In the 1950’s and in the 60’s when we ask a little girl if they want to become a firefighter they would definitely think twice before saying yes but nowadays, women are increasingly being engaged in the firefighting profession for several reasons: the physical and mental challenge of the work in times of emergencies and crisis situations; a good amount of compensation and promotion benefits for those who are full-pledged professional firefighters; and other career opportunities such as becoming a safety educator, fire inspector, arson investigator, and emergency dispatcher.
All of these contribute to the motivation of women to engage themselves in the firefighting profession. Though being surrounded in a male dominated workplace, they bring a different scenario to the field that might change or influence certain policies and standards in the firefighting profession. Basically firefighting is not only a profession but also a process of eliminating or extinguishing fires. It concentrates on the safety of life, stabilization of incidents, and conservation of property.
The initial skills in firefighting are taught in a regional, local, or state accredited fire academy and most of the time special skills such as Para medicine and technical rescue are also being included. In any event, they work in coordination with other agencies such as the emergency response group and the state or local police department. Usually experiences in real life situations develop the necessary skills of a professional firefighter, even if it takes the rest of his career. Not only does the necessary training and skills are important to a firefighter but also the adaptation to the workplace plays an important role.

DATA FOR ANALYSIS:

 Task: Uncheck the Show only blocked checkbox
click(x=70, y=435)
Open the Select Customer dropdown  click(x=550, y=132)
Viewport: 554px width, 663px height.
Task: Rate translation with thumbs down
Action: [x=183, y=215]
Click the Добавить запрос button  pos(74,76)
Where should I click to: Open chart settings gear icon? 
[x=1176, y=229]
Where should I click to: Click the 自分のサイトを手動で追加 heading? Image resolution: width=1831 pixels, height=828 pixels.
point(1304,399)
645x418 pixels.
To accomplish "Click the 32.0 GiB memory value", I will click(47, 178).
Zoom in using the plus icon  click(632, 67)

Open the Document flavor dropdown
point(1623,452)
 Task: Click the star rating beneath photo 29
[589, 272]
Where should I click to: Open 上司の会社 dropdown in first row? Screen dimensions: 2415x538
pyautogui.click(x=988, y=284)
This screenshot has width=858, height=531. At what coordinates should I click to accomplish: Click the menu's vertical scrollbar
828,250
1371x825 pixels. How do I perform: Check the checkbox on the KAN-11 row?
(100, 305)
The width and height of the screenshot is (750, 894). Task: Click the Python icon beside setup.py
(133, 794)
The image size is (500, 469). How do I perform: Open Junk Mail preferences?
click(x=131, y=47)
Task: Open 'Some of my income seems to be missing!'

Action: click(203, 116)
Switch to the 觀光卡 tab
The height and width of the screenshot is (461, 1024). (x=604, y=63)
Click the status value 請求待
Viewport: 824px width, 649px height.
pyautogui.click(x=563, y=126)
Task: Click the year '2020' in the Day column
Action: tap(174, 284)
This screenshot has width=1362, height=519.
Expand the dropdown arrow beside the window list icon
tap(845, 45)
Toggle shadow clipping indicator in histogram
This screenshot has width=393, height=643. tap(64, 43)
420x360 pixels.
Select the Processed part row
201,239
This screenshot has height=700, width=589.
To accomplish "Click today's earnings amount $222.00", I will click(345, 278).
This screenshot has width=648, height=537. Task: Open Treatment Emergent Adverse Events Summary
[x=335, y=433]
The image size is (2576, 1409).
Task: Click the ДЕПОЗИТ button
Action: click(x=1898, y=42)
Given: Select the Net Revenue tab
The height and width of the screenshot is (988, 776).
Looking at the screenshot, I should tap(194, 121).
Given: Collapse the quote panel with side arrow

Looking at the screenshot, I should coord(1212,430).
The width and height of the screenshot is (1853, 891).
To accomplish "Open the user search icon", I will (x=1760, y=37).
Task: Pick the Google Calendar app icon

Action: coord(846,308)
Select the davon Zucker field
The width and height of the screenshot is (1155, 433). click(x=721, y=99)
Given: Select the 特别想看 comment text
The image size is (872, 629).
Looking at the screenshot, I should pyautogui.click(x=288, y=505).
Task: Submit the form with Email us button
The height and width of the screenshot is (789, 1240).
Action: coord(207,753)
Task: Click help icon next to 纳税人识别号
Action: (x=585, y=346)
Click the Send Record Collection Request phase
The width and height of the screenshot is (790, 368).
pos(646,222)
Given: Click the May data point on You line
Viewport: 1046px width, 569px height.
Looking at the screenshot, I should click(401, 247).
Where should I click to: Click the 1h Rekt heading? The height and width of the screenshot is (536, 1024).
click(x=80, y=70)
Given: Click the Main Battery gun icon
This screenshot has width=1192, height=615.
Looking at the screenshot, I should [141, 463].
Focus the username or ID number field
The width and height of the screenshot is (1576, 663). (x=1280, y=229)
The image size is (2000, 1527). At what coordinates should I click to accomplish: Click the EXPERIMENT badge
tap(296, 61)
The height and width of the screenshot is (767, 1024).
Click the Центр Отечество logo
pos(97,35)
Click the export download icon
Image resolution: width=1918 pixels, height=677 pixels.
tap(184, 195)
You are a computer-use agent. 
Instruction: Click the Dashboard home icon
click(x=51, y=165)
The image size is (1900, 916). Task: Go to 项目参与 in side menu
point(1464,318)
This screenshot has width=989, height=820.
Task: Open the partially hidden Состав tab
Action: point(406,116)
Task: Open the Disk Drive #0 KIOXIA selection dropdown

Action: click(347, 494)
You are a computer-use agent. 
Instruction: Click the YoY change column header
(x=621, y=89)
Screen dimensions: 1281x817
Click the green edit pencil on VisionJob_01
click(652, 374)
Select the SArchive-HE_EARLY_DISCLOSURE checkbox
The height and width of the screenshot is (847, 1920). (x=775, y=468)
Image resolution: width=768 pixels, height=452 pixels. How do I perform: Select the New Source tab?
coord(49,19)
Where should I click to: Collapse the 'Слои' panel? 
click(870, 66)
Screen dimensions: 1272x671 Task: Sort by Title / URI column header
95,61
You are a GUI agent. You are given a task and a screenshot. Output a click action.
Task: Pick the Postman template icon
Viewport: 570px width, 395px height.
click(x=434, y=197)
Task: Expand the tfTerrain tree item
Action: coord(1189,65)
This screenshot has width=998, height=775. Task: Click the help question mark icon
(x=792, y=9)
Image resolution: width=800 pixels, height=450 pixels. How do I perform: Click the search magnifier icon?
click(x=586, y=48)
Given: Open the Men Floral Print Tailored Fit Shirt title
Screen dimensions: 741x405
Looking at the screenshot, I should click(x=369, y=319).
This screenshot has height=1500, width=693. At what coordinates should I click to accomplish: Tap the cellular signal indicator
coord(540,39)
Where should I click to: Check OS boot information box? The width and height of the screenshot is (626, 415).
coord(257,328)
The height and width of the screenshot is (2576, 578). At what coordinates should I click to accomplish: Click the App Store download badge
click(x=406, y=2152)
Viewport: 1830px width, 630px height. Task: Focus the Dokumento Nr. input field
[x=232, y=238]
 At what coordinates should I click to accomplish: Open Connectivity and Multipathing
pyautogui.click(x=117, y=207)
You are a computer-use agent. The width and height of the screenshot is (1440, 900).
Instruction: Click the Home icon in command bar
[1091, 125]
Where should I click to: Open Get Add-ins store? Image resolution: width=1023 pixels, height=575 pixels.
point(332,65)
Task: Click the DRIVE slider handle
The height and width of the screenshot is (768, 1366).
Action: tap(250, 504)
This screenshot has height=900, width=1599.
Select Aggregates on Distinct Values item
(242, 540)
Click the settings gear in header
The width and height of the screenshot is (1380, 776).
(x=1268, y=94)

WORK REQUIRED:
Condense the passage on women in firefighting into two sentences. The records have no connection to the passage on women in firefighting.

RESULT:
Women are increasingly entering firefighting, drawn by the physical and mental challenge of emergency work, by compensation and promotion benefits, and by related careers such as safety educator, fire inspector, arson investigator, and emergency dispatcher. Firefighting concentrates on the safety of life, stabilization of incidents, and conservation of property, and its initial skills are taught at accredited fire academies, while real-life experience develops the skills a professional firefighter needs.